-- START OF QUOTED TEXT --
Global Supplier Directory
Supplier Solutions
Whitepaper Library
Calendar of Events
Association Locator
Contents Pages
Market Research
Subscription Center

issue: January 2007 APPLIANCE Magazine

The Open Door
Ingredients for Innovation

 Printable format
 Email this Article

by Zach Kaplan, founder and CEO of Inventables LLC

Innovation does not need to be a random, elusive event that only happens now and again when creative sparks fly.

Product innovation can successfully follow a business process just like accounting or marketing, and it can be managed to mitigate the risks associated with creating innovative products. Many proactive companies have already established processes for identifying and managing risks associated with manufacturing, distribution and accounting. Managing the risk associated with innovation is the next frontier. The ability to consistently create products that are differentiated—meaning they stand apart from competitors because of uniqueness—will lead to greater profits over time.
An effective stable innovation process begins when senior management embraces the understanding that innovation is a top business priority and links it to profit. They are able to explain how differentiated products will result in higher margins and increased organizational growth. As a result, employees take action and assume responsibility for developing and following through with new ideas because leaders support and reward innovation.
After innovation is identified as a strategic goal by senior management, I have observed three key elements in successful innovation processes—gathering consumer insights, providing creative stimuli and establishing a bias toward action.
-- END OF QUOTED TEXT --
-- START OF DATA ROWS --
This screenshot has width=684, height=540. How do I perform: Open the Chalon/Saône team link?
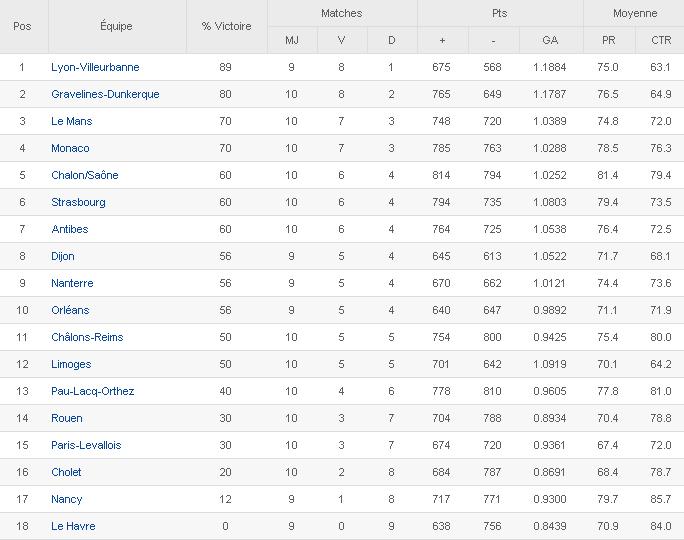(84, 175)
-- END OF DATA ROWS --
-- START OF DATA ROWS --
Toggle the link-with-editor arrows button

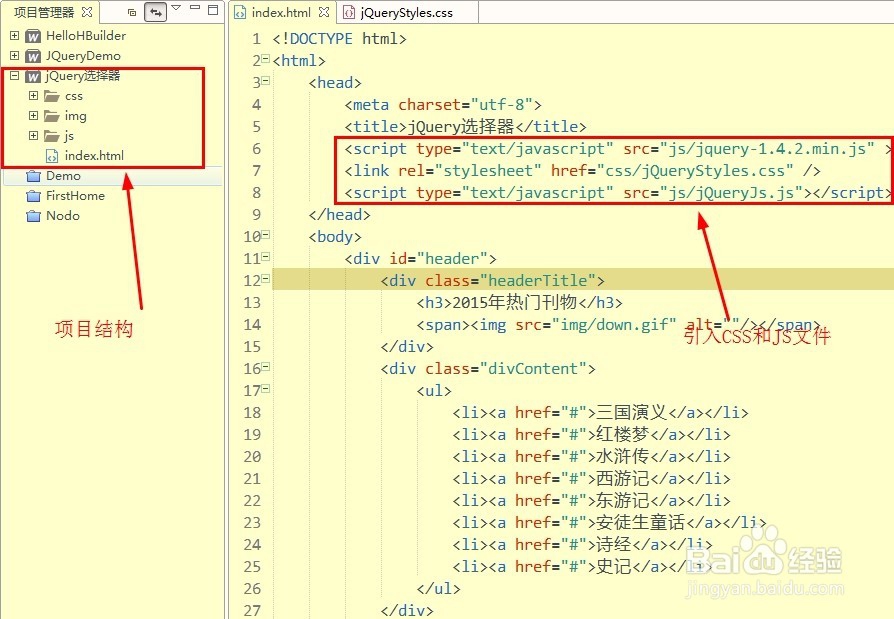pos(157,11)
-- END OF DATA ROWS --
EXERCISE SET:
[1] According to the article on innovation, what three key elements appear in successful innovation processes?
[2] Write the next part of the article on managing innovation, picking up after its final sentence.

RESPONSES TO THE TASKS:
[1] Gathering consumer insights, providing creative stimuli and establishing a bias toward action.

[2]
First, designers, engineers and marketers must obtain the necessary resources to feed the innovation process, namely consumer insights. Send the entire team out with ethnographers to gather reality-based consumer insights by observing how consumers actually live and behave. For example, a vacuum cleaner manufacturer client of ours observed that the height of the ceilings in consumer homes is increasing. The company noticed this while watching homemakers struggle to clean high, hard-to-reach places. Armed with this type of insight, product developers can ensure that design decisions are based on what customers are actually struggling with, thereby improving the product in meaningful ways and generating more profit.
Second, successful innovators have a method of continually introducing stimulating materials and technologies that might inspire their team to think about consumer insights in a new light. We have found that focusing on technologies with unexpected properties has the most impact—learning about something unexpected expands one’s understanding of what is possible. Conversely, learning about incremental improvements in technology is not as useful for innovation because they are already assumed to be possible or going to be possible very soon.
For example, a product developer working on cabinet doors that slam loudly might focus their efforts on incremental improvements of bumper and closure materials and mechanisms. A suitable stimulus that might be injected in this process is the gel magnet—a magnet that is soft and squishy. After learning about the unexpected combination of properties of the gel magnet, the product developer may be triggered instead to design the bumper directly as an innovative magnetic closure.
Third, consistent innovators tend to take action. Action clarifies ideas and leads to improvement. At my company, we believe it is best to simulate how one might market a new product shortly after an idea is hatched. During brainstorming sessions, we encourage people to create sketches of concepts and construct rudimentary prototypes. We’ve
even observed teams that use those rough “Frankenstein” prototypes in mock commercials. This helps the people who created a concept refine and communicate it while giving others in the company the opportunity to better understand why the idea will be profitable. The organizational memory that results from prototyping and graphic communication is a key element in the successful innovation process, and a bias toward action is necessary to refine ideas in this powerful way.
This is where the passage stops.